**Selected extract:**

Weekly Reading Insights: 



From The Masters Of Kabbalah and Chumash (5 Books of Moses)

13th century - "RambaN" - Rabbi Moshe ben Nachman

14th century - "Bachya" - Rabbi Bachya ben Asher

16th century - "Alsheich" - Rabbi Moshe Alshech of Tsfat

17th century - "Shelah" - Rabbi Yeshaiya Horowitz

18th century - "Ohr HaChayim" - Rabbi Chaim Ben Attar


"And the Eternal said: 'The outcry against Sodom and Amorah is so great, and their sin is so very grave. I will go down and I will see. Have they done everything implied by the outcry that is coming before me? If not, I will know." [18:20-21]

I shall now intimate to you the opinion of those who received the truth. Our Rabbis have exposited (Yerushalmi Ta'anit II, 1) from the verse "For behold, the Eternal comes forth out of His place, and will come down, and tread upon the high places of the earth" (Michah 1:3): "He comes forth and goes from attribute to attribute; He comes forth from the attribute of mercy, and goes to the attribute of justice." We interpret this matter similarly. "And the Eternal said (to Himself) The outcry against Sodom is so great, and their sin is so very grave. I will go down from the attribute of Mercy to the attribute of justice, and I will see in mercy if they have done everything implied by the outcry that is coming before me through the attribute of justice, and if so, punishment; If not, I will know and I will show mercy", just as in the verse, "And G-d knew" (Exodus 2:25).

**Data supplied:**

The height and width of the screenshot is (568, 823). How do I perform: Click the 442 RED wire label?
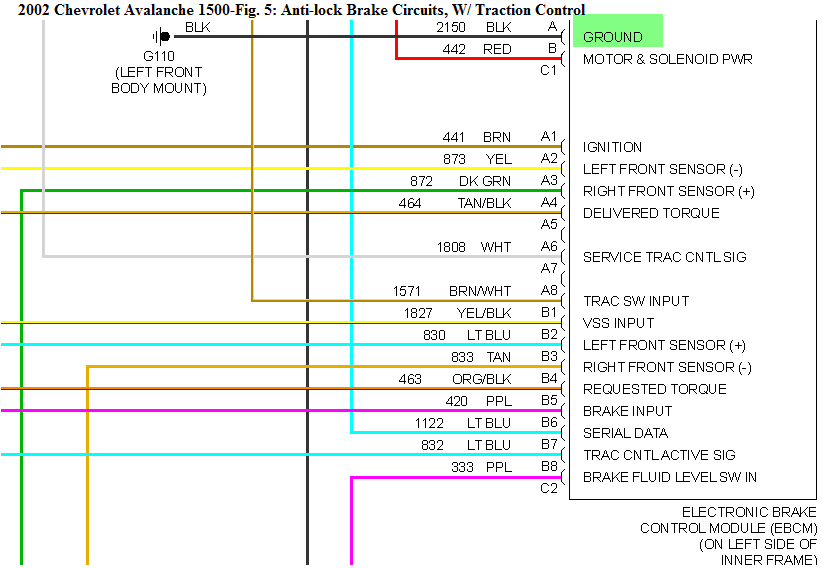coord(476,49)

--

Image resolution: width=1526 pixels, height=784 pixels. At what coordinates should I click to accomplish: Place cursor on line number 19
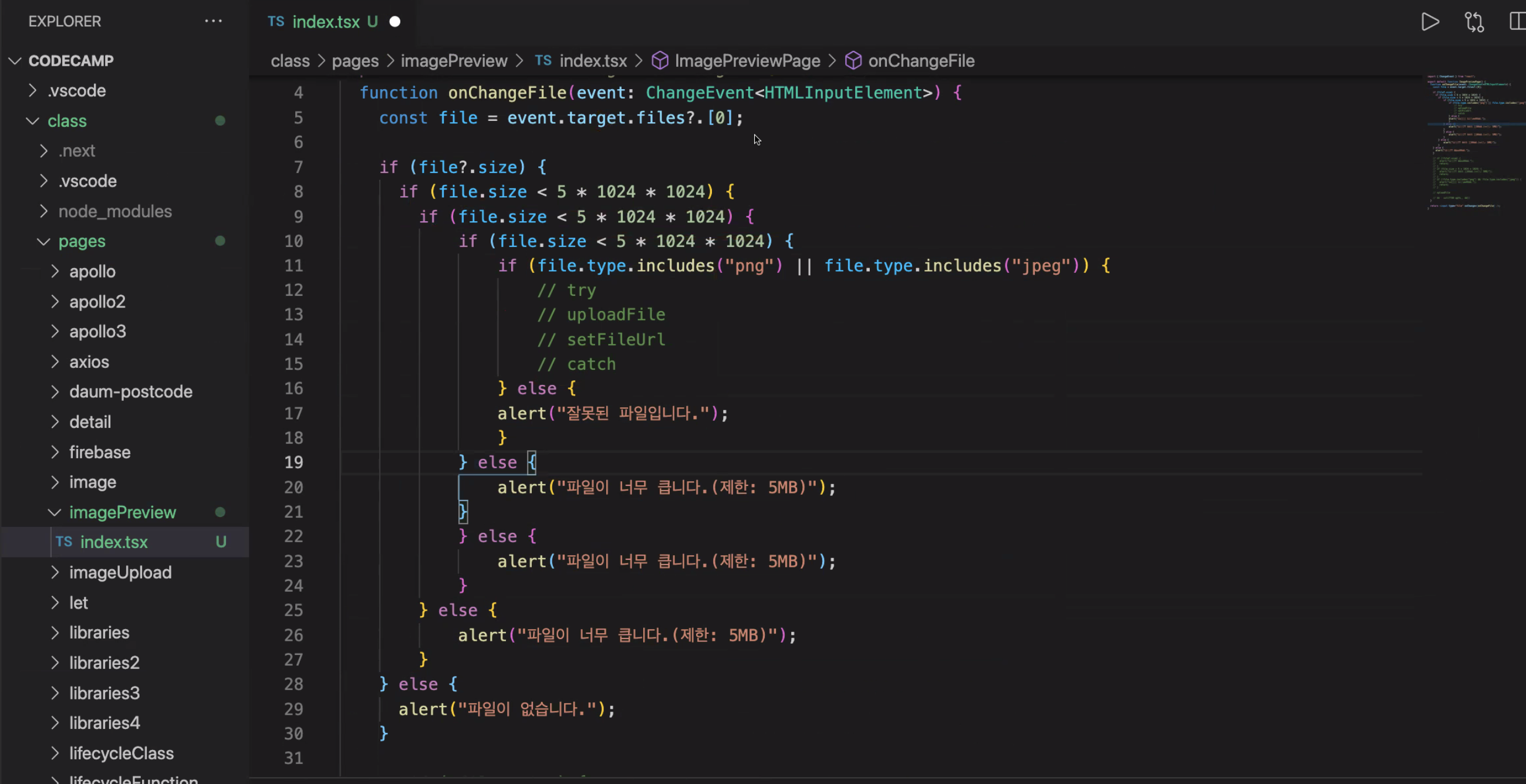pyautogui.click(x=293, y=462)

**Work instructions:** In the weekly reading insights, which attribute does the exposition of Michah 1:3 say He comes forth from, and which does He go to? The records come from a separate source unrelated to the text.

**Response to the exercise:** He comes forth from the attribute of mercy and goes to the attribute of justice.